What brought Dr. Volandes to this work? Early in his career, he had the experience of caring for a man with an end stage illness who could neither express his wishes nor had family to express them for him. His last days became a whirlwind of extreme measures, many of which may have caused pain, all of which were unnecessary. Deeply affected by this experience, Dr. Volandes began to look for, and develop, a better approach.
He began by showing patients with terminal diagnoses what areas like the ICU looked like, what a ventilator was and how it was used, what their care might look like and be like, giving them a frame of reference for their decisions. While this approach had some benefits, he realized that this was not optimal or even feasible for all patients. Instead, he began to explore using videos to help people make informed choices. These videos are done in clear language, paced to aid understanding and kept short and as simple as possible. When a patient has a diagnosis that might warrant certain decisions, they are, as a matter of course, shown the appropriate video to help them learn about the choices that face them.
The results have been powerful with people choosing with much more knowledge and preparation. Their choices, not surprisingly, have tended to move from “do everything” to “do everything up to” and even to “do what is necessary to keep me pain free.” There is no pressure to choose one option over another, just a chance to learn and make choices from a place of understanding rather than assumption or even ignorance.

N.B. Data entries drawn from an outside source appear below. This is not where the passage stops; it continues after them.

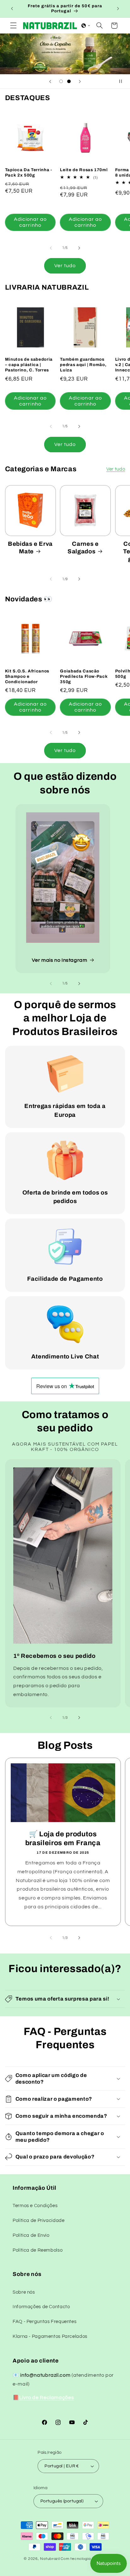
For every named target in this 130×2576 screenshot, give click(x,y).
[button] (13, 25)
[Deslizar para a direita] (79, 248)
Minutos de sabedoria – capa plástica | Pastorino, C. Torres (29, 364)
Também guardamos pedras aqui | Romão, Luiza (83, 364)
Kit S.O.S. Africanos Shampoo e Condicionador (27, 676)
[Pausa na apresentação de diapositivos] (123, 81)
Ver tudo (65, 265)
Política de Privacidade (39, 2220)
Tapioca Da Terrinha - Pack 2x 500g (28, 172)
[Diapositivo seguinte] (80, 81)
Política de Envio (31, 2235)
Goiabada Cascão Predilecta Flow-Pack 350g (84, 676)
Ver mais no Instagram (59, 960)
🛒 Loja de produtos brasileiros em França (63, 1838)
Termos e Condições (35, 2205)
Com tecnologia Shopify (83, 2559)
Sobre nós (24, 2292)
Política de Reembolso (37, 2250)
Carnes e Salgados (83, 548)
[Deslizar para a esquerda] (51, 248)
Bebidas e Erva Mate (30, 548)
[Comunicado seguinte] (118, 8)
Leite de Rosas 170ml (84, 169)
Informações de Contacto (41, 2306)
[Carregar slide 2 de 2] (69, 81)
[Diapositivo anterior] (50, 81)
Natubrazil (50, 2559)
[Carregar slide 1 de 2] (61, 81)
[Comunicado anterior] (12, 8)
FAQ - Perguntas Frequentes (44, 2321)
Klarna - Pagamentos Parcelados (50, 2336)
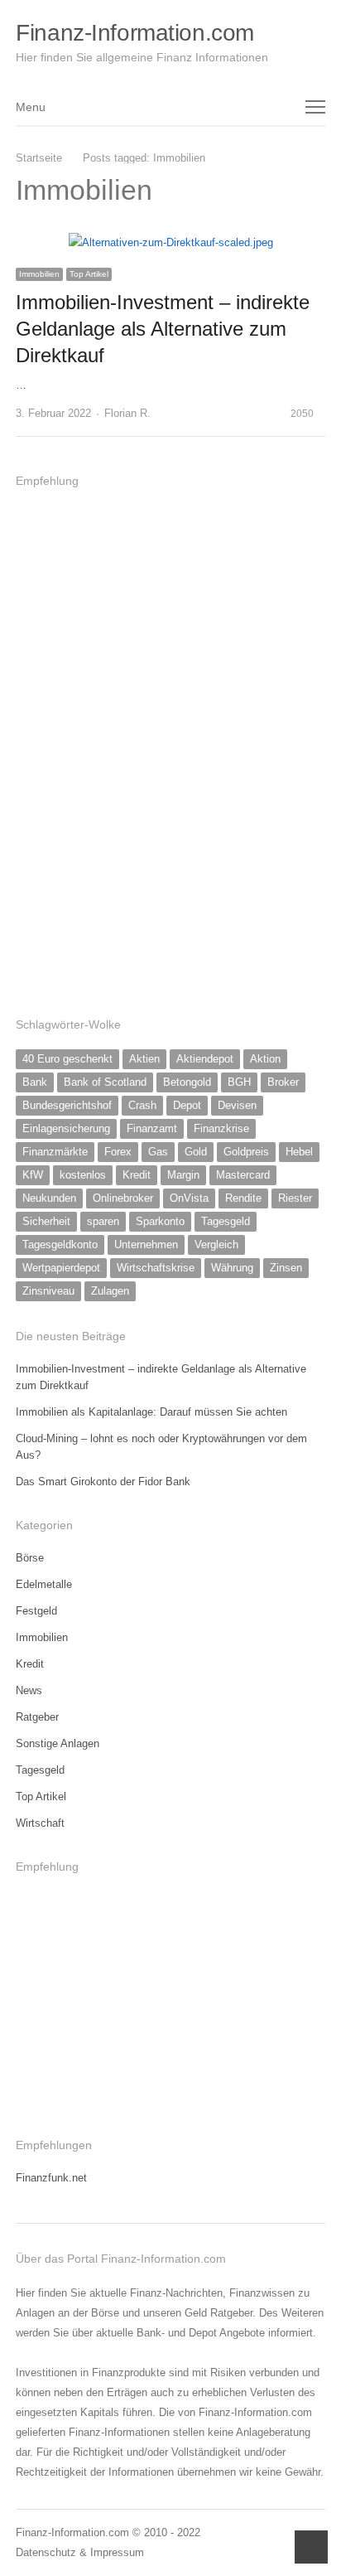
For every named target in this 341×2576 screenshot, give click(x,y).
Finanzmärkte (55, 1151)
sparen (103, 1221)
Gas (158, 1151)
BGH (239, 1082)
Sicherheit (46, 1221)
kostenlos (83, 1175)
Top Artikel (89, 273)
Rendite (243, 1198)
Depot (187, 1105)
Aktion (265, 1059)
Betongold (187, 1082)
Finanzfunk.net (51, 2178)
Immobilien (39, 273)
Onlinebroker (123, 1198)
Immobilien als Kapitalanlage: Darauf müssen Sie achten (151, 1412)
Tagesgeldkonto (60, 1244)
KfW (32, 1175)
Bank (34, 1082)
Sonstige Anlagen (57, 1743)
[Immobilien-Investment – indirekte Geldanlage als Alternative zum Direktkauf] (171, 242)
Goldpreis (246, 1151)
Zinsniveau (48, 1291)
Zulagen (110, 1291)
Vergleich (216, 1244)
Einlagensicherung (66, 1128)
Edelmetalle (44, 1584)
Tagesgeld (225, 1221)
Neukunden (49, 1198)
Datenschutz (46, 2552)
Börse (30, 1558)
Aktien (144, 1059)
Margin (183, 1175)
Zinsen (286, 1267)
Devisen (237, 1105)
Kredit (136, 1175)
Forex (118, 1151)
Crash (142, 1105)
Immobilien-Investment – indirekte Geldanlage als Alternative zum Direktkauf (163, 328)
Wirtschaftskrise (156, 1267)
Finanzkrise (221, 1128)
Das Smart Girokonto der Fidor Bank (103, 1481)
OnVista (189, 1198)
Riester (295, 1198)
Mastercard (243, 1175)
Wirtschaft (40, 1823)
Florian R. (127, 413)
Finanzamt (152, 1128)
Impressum (117, 2552)
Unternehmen (146, 1244)
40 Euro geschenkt (67, 1059)
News (29, 1690)
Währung (232, 1267)
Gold (196, 1151)
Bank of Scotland (105, 1082)
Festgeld (36, 1611)
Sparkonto (160, 1221)
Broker (283, 1082)
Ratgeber (37, 1717)
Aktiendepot (204, 1059)
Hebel (299, 1151)
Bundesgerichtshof (67, 1105)
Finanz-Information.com (135, 33)
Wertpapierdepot (61, 1267)
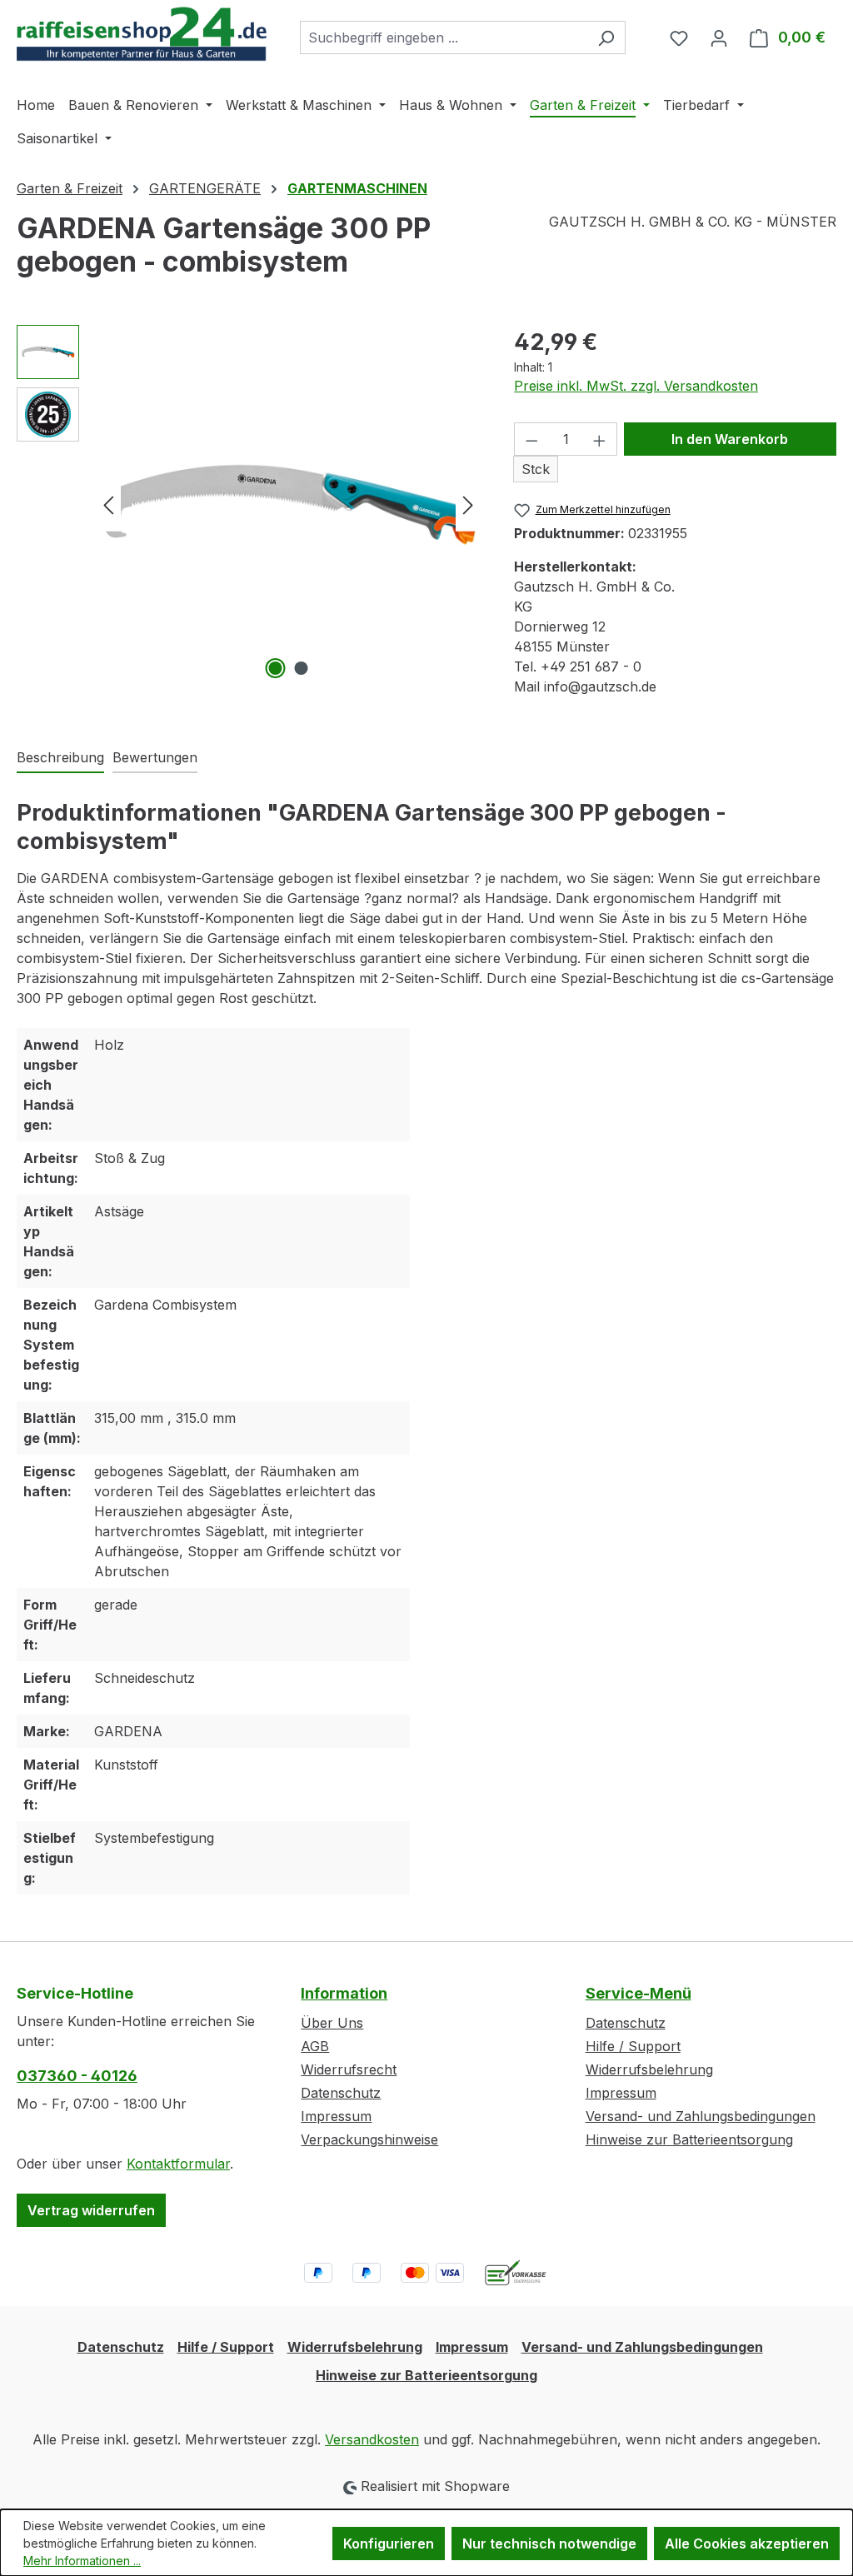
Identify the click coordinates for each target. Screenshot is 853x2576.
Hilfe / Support (633, 2046)
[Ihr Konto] (719, 37)
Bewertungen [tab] (154, 757)
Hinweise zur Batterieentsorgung (689, 2139)
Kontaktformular (178, 2163)
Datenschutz (341, 2092)
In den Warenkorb (729, 439)
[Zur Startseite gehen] (142, 34)
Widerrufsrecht (349, 2069)
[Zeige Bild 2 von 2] (300, 668)
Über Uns (332, 2022)
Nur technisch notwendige (549, 2543)
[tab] (60, 758)
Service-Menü (638, 1993)
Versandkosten (372, 2439)
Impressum (336, 2116)
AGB (315, 2046)
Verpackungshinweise (369, 2139)
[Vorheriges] (108, 504)
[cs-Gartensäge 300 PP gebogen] (288, 503)
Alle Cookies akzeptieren (747, 2543)
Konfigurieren (388, 2543)
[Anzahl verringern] (531, 439)
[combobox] (443, 37)
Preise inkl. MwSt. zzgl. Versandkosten (636, 385)
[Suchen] (606, 37)
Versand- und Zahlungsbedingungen (701, 2116)
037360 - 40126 (77, 2075)
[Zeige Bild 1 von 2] (275, 668)
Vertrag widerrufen (91, 2210)
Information (344, 1993)
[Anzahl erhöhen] (599, 439)
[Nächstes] (468, 504)
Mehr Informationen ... (82, 2561)
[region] (248, 504)
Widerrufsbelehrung (649, 2069)
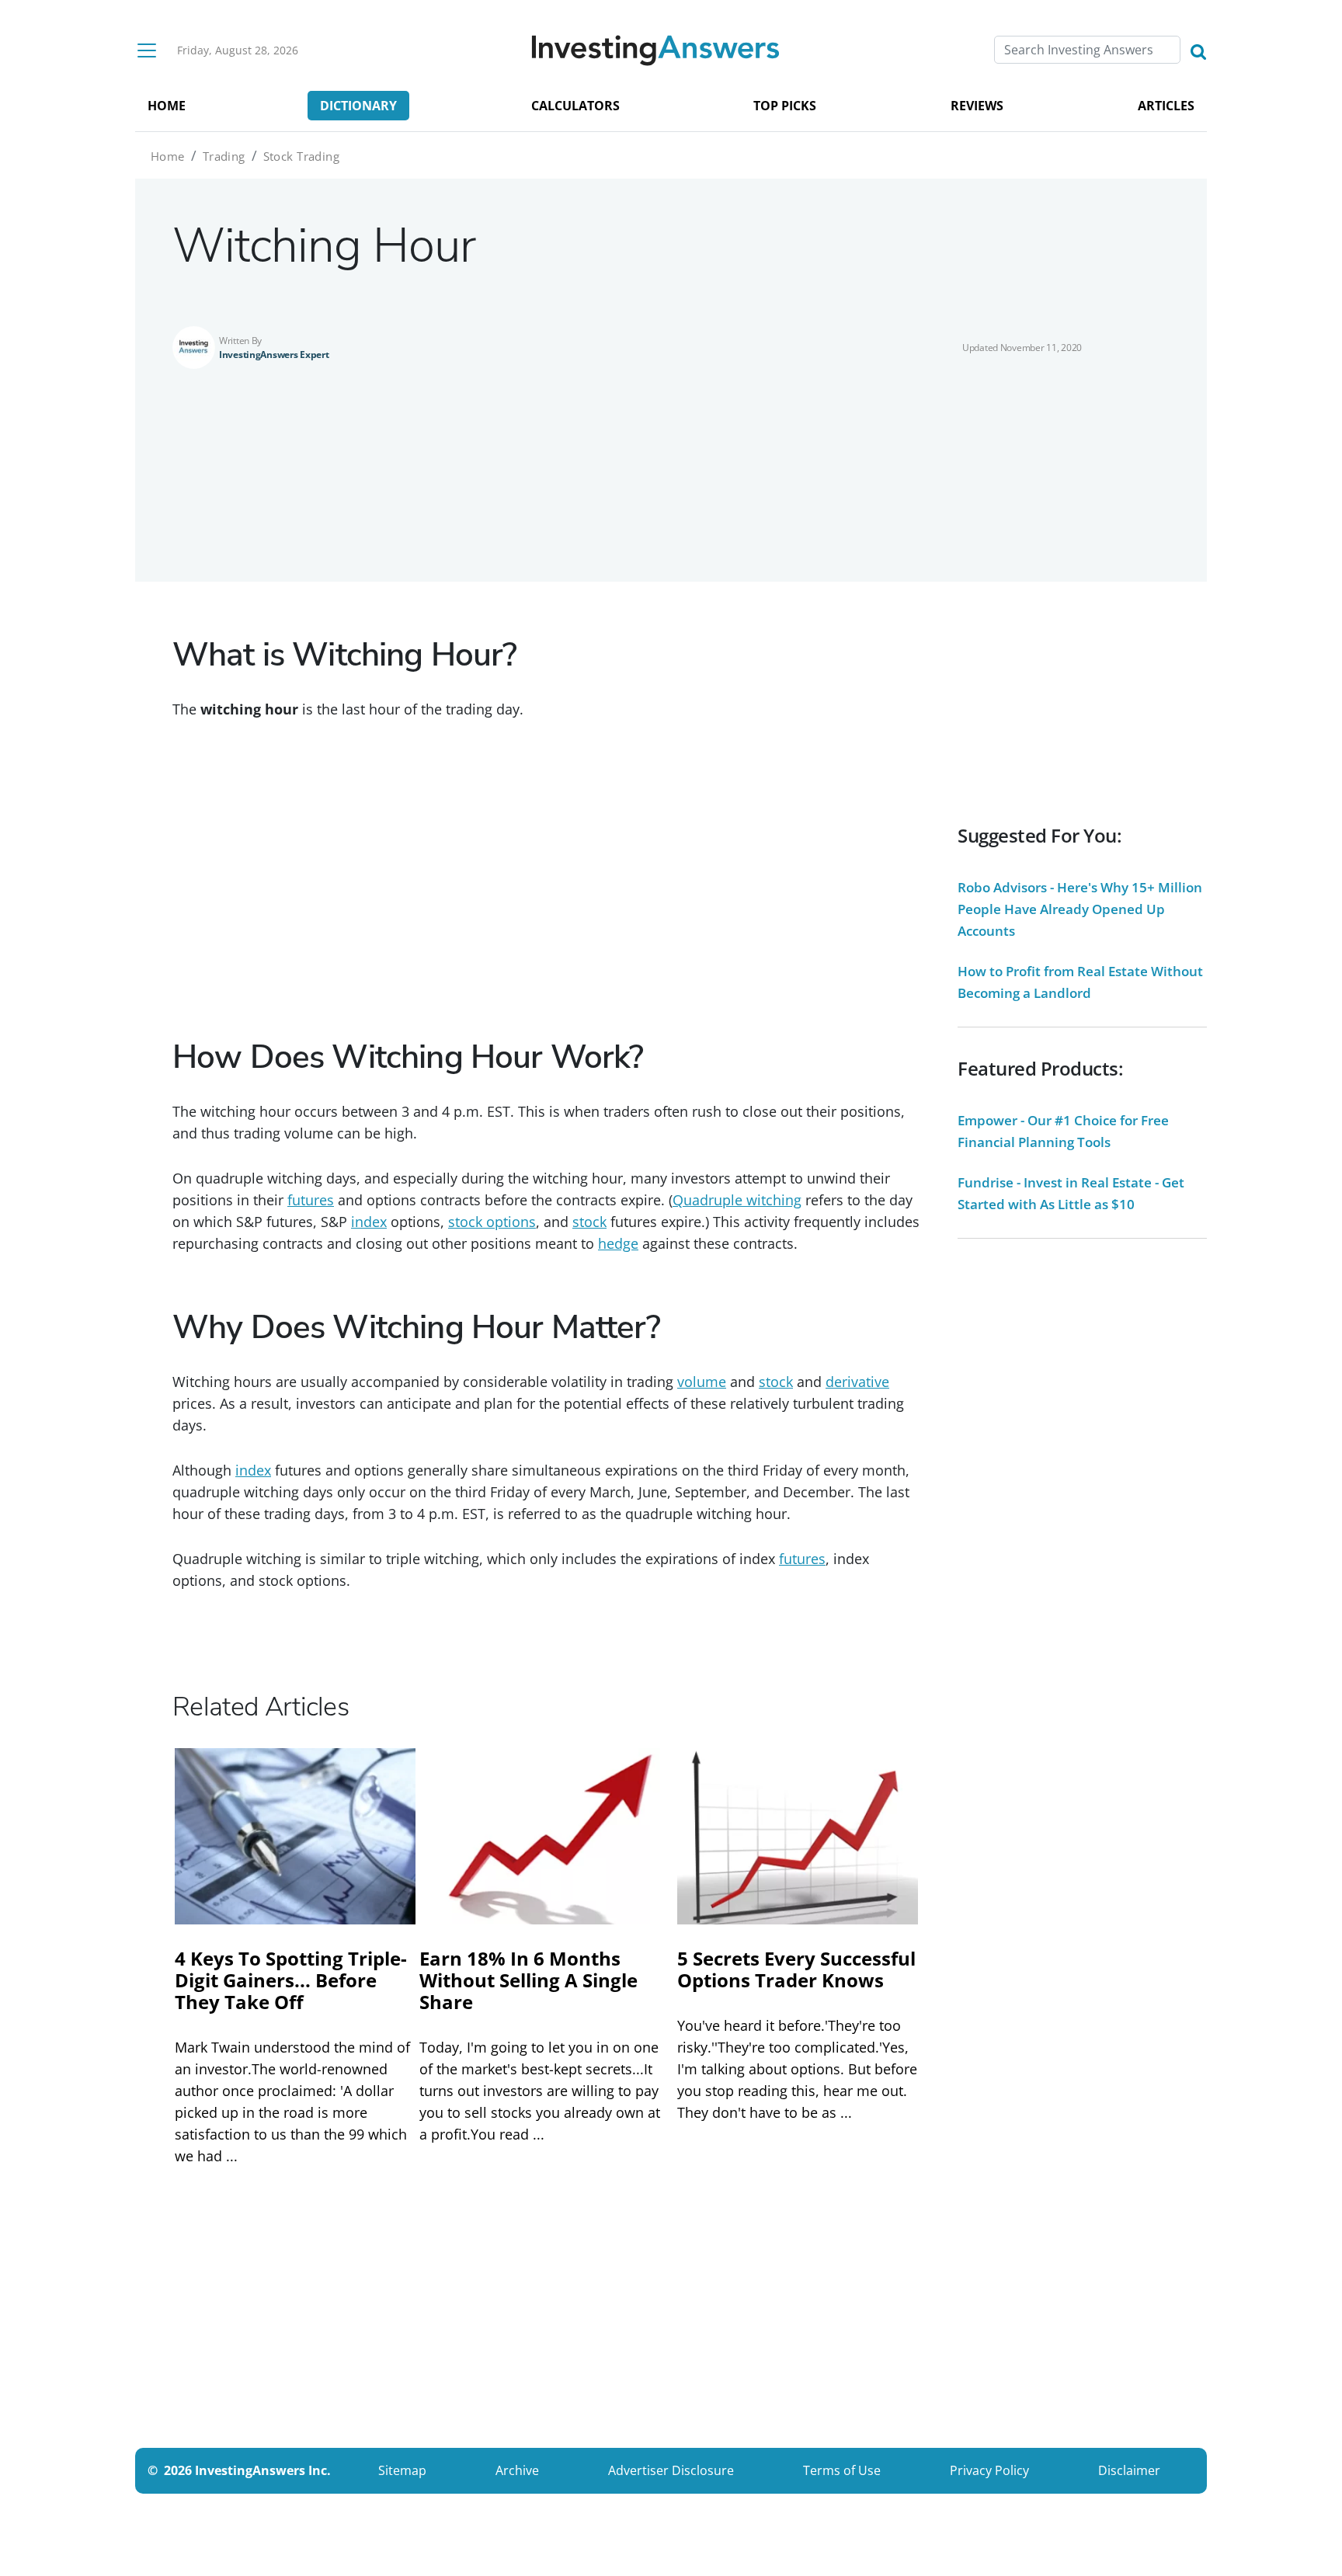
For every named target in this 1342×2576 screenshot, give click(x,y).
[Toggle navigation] (146, 50)
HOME (167, 105)
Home (168, 156)
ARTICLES (1166, 105)
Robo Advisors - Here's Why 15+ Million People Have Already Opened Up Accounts (1080, 909)
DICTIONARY (358, 105)
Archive (517, 2470)
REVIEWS (977, 105)
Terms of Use (842, 2470)
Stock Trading (301, 156)
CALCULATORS (575, 105)
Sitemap (402, 2470)
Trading (224, 156)
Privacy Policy (989, 2470)
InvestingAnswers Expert (274, 354)
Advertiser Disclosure (671, 2470)
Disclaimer (1129, 2470)
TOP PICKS (784, 105)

Many of us, perhaps most of us, who work in healthcare have had experiences akin to the one that started Dr. Volandes on his journey. We work hard to help individuals, and families, make choices that are right and respectful for the individual. Yet there is far more to do. To embrace this kind of approach, despite the fact that it may seem simple and obvious, is complex. It represents a major shift for healthcare providers, taking a step back from always and automatically approaching situations with a “curative” mindset and taking a step back from the belief that “we know best” for the patient. The learning has to occur with all of us who are care providers as well as with patients and it is founded on one principle we must understand, embrace and take to heart—that individuals have the ability to make their own choices, that we must remember that, respect it and ask the question. We must have the conversations with one another, with those we care for and their families and even within our own families. In doing that we will truly bring reality to the words Dr. Volandes used, that “a life well lived deserves a good ending.”